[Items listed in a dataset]

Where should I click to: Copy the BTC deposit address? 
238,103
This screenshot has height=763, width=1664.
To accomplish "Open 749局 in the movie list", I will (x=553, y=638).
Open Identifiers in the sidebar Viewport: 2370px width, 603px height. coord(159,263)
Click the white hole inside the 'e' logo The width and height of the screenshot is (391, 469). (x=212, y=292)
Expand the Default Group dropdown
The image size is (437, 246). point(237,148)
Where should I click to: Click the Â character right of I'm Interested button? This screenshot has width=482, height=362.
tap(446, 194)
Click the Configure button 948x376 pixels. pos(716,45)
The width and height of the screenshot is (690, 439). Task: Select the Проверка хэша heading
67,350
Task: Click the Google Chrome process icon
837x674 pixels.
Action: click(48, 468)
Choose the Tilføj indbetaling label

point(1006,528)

■ Required work ■
All the entries above are to be transcribed without any alteration.

■ Finished task ■
Where should I click to: Copy the BTC deposit address? 
238,103
This screenshot has height=763, width=1664.
To accomplish "Open 749局 in the movie list", I will (x=553, y=638).
Open Identifiers in the sidebar Viewport: 2370px width, 603px height. coord(159,263)
Click the white hole inside the 'e' logo The width and height of the screenshot is (391, 469). (x=212, y=292)
Expand the Default Group dropdown
The image size is (437, 246). point(237,148)
Where should I click to: Click the Â character right of I'm Interested button? This screenshot has width=482, height=362.
tap(446, 194)
Click the Configure button 948x376 pixels. pos(716,45)
The width and height of the screenshot is (690, 439). Task: Select the Проверка хэша heading
67,350
Task: Click the Google Chrome process icon
837x674 pixels.
Action: click(48, 468)
Choose the Tilføj indbetaling label

point(1006,528)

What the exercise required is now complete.